Airplane challenge
A few days ago, I found this article about a learning strategy that Elon Musk uses. Basically, he tried to formally identify what he doesn’t know and how it relates to other things he doesn’t know in terms of core importance, and he also tried to relate new things he learns to other projects he works on. I’m not a billionaire yet, so I’m sure there’s a bit more to it than that. Anyway, it reminded me of a fun thing I used to do when we used to fly on these large crafts called airplanes in an enclosed space for a few hours.
Don’t pay for WiFi
The airplane is the last place on Earth where I can still easily resist being connected. What I sometimes do is try to solve a problem on a plane without help from the Internet. A few years ago, I did this with calculating a Riemann sum, or area under a curve – something you learn in first-semester calculus. I figured – it’s been a few years – many more than a few :), let’s see if I can still remember how to do this without help. So, I got to it in python, and by the time the plane landed, I had a primitive system for defining polynomials and approximating area between two bounds on them. I made a few hundred fixes and enhancements after the plane landed :) https://github.com/smycynek/area_under_curve
Looking back, this area project and the projects that followed it illustrated Musk’s strategy a bit.
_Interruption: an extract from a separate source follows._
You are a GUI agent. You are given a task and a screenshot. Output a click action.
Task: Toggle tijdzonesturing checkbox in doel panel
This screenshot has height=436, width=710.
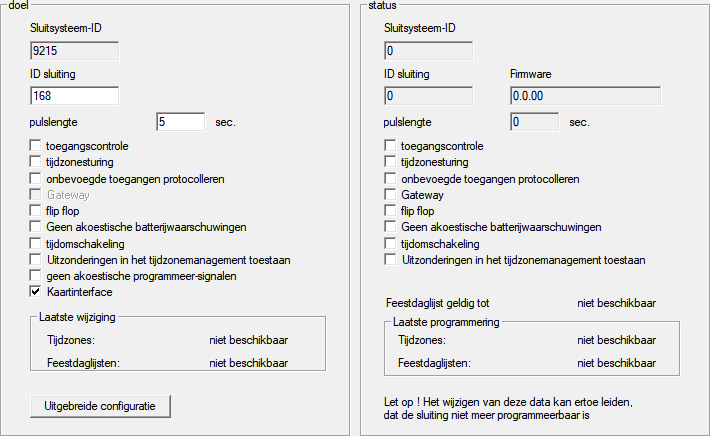[x=37, y=162]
Strategy 1: What do I know or not know, and what does that mean?
I discovered that ranges and off-by-one errors are a pain in this sort of application, and that’s why you are better off NumPy’s built-in ranges and utilities. I realized that while most of Python’s rules for negative exponents, fractional exponents, etc… were intuitive, I should have some validation up front. I also learned that every language has all sort of clever ways of using reflection to bind the name of a function to a function, but maybe just pick the way that’s the most loosely coupled. None of these things were show-stoppers, but going a little deeper into how python deals with non-trivial things is worthwhile.
Strategy 2: How do these new skills relate to other projects?
In my previous post, I mentioned that I like projects that are just challenging enough to get you out of your comfort zone. If I wanted to build a new React App to challenge me, it would need to attack a real problem, not a softball problem I already knew how to solve. So, I applied the area-under-a-curve problem to React. https://stevenvictor.net/area_under_curve/ I had to learn all the language trivia I learned in python in JavaScript, leading to all sorts of unexpected finds. I also needed number inputs, list boxes, formatted output, etc… Because the area under curve problem can’t really be made easier, my React skills would be what would have to adapt and grow instead.